═══ Blok Teks ═══
New York (ANTARA) - Harga minyak sedikit beragam pada akhir perdagangan Senin (Selasa pagi WIB), karena pasar menilai risiko dari sisi penawaran dan permintaan, menyeimbangkan penurunan permintaan yang diperkirakan karena pengujian massal untuk COVID-19 di China terhadap kekhawatiran yang sedang berlangsung atas ketatnya pasokan.

Minyak mentah berjangka Brent untuk pengiriman September naik tipis 8 sen atau 0,1 persen, menjadi menetap di 07,10 dolar AS per barel. Sementara itu, minyak mentah berjaka West Texas Intermediate (WTI) AS turun 70 sen atau 0,7 persen, menjadi ditutup di 104,09 dolar AS per barel.
═══ Data yang Diberikan ═══
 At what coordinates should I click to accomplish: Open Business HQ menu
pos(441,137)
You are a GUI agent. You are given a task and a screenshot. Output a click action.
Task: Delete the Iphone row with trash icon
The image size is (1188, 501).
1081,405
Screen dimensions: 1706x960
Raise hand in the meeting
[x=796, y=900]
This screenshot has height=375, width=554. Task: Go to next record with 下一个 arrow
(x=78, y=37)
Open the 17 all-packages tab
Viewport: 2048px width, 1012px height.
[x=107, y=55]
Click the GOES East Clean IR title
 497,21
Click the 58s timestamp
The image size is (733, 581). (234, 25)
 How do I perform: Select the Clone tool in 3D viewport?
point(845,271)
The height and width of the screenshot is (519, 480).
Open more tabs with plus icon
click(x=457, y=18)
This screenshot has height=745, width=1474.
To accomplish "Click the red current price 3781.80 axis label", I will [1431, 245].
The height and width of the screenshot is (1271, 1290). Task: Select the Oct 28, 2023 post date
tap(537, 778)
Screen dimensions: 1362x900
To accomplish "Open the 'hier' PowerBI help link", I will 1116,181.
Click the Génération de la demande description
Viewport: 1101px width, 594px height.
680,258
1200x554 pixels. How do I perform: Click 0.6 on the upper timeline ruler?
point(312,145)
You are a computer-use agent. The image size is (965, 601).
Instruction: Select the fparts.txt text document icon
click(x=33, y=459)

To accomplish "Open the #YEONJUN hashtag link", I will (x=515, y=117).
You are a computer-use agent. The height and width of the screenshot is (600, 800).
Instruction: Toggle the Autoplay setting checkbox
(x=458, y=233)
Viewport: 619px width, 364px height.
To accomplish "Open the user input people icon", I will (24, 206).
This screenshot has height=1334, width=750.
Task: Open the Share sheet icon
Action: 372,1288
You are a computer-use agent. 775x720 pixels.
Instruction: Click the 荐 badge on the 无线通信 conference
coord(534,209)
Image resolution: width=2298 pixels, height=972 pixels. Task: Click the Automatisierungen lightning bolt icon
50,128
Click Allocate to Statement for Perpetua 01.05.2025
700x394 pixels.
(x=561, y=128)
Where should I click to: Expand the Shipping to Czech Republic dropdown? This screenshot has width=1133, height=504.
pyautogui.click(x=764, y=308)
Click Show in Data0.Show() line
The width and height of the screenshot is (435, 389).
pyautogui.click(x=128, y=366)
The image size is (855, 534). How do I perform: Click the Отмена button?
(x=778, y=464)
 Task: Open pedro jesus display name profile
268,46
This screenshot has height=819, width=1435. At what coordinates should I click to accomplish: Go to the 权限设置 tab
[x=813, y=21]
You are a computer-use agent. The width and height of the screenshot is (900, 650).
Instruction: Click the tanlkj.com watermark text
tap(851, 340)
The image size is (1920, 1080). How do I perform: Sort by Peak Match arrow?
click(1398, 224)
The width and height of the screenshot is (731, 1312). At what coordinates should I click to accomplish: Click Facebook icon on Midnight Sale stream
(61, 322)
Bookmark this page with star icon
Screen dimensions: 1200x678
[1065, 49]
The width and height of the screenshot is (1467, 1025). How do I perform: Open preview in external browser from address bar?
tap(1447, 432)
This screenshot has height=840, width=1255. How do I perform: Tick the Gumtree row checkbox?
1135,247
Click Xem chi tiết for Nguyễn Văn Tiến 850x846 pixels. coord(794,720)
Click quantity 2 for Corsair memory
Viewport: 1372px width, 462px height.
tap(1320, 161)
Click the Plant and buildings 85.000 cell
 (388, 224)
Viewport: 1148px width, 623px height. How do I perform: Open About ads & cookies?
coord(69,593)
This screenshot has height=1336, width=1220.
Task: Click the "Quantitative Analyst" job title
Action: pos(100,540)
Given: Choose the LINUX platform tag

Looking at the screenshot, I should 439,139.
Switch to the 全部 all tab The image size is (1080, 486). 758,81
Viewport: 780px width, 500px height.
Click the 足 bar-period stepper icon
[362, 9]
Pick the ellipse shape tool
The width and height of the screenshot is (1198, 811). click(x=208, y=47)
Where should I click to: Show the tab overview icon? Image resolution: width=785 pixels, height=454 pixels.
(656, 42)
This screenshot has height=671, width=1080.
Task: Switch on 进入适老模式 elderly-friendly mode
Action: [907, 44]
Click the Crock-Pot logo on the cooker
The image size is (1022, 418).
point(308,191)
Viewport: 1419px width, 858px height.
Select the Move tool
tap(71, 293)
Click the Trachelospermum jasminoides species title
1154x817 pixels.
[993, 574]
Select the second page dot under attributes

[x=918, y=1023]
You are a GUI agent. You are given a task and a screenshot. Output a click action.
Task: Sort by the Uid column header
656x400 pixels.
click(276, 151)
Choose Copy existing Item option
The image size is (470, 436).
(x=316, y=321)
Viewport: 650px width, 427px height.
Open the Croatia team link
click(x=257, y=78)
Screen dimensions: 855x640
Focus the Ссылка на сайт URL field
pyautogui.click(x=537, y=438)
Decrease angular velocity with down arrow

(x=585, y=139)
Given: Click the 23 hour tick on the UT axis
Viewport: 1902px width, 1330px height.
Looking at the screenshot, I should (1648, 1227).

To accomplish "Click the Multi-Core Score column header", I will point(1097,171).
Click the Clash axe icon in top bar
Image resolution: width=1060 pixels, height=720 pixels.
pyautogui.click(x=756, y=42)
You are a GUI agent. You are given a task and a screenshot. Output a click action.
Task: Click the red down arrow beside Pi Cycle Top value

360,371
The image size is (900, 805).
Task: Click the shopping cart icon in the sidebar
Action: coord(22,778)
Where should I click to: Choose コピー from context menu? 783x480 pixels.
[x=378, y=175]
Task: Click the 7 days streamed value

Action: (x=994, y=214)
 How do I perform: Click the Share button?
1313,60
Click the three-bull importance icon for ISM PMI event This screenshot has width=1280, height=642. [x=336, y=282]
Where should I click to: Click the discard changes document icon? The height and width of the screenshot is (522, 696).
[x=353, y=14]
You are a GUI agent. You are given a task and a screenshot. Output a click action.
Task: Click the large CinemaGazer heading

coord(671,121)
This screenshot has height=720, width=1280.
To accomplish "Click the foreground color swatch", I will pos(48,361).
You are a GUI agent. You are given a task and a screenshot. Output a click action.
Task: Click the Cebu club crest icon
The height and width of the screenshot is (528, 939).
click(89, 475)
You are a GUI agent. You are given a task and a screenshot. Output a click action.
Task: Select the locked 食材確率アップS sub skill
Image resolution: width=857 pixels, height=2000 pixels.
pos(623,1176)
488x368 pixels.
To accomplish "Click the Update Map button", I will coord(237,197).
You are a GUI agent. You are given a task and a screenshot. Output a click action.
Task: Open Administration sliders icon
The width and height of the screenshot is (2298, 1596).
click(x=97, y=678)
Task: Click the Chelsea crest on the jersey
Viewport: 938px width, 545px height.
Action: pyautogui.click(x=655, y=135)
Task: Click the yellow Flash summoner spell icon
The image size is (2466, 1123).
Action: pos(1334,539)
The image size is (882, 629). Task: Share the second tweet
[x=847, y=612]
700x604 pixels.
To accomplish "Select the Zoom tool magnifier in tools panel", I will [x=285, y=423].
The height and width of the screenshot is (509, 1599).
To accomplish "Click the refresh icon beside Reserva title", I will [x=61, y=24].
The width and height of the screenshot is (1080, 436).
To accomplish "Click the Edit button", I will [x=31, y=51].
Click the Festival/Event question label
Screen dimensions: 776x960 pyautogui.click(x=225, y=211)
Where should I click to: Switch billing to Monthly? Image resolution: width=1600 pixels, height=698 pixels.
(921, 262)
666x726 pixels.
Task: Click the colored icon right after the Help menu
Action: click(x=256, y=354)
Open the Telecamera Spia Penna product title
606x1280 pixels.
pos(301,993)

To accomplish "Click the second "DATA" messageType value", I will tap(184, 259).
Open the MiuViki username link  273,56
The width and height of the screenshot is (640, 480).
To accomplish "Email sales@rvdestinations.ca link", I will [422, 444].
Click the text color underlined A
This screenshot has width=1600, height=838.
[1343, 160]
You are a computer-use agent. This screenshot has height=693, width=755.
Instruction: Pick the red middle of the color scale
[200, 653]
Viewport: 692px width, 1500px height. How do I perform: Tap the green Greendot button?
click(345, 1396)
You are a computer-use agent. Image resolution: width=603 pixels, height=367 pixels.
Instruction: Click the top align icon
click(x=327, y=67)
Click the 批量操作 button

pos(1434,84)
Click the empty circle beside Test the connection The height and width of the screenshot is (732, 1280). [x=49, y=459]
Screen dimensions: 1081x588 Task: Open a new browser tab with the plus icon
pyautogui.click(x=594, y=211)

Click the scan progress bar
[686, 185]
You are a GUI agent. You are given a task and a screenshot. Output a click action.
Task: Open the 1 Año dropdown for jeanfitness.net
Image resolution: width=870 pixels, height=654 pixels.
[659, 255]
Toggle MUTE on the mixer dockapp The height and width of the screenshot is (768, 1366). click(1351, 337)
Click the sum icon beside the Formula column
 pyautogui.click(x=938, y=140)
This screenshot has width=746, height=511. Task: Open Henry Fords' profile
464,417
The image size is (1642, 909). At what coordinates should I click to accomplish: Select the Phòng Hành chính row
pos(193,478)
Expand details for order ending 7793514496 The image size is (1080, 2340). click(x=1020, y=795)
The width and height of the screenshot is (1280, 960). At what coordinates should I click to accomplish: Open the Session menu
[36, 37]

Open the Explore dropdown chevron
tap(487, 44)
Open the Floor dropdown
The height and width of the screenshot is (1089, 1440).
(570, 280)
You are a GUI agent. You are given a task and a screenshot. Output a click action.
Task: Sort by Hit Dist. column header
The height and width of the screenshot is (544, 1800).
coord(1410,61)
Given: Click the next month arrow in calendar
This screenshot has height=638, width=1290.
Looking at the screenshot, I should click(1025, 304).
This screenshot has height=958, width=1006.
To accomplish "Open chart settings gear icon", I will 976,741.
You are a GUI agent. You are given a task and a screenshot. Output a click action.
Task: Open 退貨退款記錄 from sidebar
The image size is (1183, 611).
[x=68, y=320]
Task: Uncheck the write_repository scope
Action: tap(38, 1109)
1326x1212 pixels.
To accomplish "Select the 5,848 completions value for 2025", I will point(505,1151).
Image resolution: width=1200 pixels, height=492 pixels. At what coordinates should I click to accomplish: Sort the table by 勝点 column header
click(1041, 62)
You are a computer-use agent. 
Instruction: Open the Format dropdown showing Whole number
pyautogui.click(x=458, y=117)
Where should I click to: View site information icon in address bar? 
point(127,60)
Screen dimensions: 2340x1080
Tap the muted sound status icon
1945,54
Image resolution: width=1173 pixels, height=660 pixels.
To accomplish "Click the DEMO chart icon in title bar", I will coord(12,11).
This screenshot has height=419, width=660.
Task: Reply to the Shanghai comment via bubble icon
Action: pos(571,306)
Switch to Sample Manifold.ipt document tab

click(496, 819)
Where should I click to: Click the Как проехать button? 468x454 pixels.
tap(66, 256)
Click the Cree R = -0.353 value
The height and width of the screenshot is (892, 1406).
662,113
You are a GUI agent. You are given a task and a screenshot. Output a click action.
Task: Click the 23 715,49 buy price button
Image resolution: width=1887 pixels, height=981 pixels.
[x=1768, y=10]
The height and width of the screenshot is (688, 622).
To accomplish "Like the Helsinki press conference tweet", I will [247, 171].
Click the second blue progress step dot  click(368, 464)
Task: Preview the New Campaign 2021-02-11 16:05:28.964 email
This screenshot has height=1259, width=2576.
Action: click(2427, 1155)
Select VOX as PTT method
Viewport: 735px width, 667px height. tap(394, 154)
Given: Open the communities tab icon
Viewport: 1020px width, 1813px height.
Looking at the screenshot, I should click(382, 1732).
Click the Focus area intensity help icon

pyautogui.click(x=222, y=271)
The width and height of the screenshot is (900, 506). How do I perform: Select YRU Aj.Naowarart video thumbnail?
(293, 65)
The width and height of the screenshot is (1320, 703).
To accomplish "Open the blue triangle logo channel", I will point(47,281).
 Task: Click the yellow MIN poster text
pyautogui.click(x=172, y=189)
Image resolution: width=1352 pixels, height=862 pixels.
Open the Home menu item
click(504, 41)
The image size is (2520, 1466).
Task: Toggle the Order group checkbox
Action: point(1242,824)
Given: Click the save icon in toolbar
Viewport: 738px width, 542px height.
═══
Tugas Pengerjaan:
**A.** Tuliskan bagian teks tentang harga minyak dari "Minyak mentah berjangka" sampai dengan "104,09 dolar AS per barel.", kedua ujungnya ikut disertakan, tanpa mengubah apa pun.
**B.** Berapa saja besaran perubahan harga, baik dalam sen maupun persen, yang disebutkan dalam teks tentang harga minyak? Sebutkan semuanya.
Data tersebut adalah bahan yang terpisah dari teks.

Kumpulan Jawaban:
**A.**
Minyak mentah berjangka Brent untuk pengiriman September naik tipis 8 sen atau 0,1 persen, menjadi menetap di 07,10 dolar AS per barel. Sementara itu, minyak mentah berjaka West Texas Intermediate (WTI) AS turun 70 sen atau 0,7 persen, menjadi ditutup di 104,09 dolar AS per barel.

**B.** 8 sen, 0,1 persen, 70 sen, 0,7 persen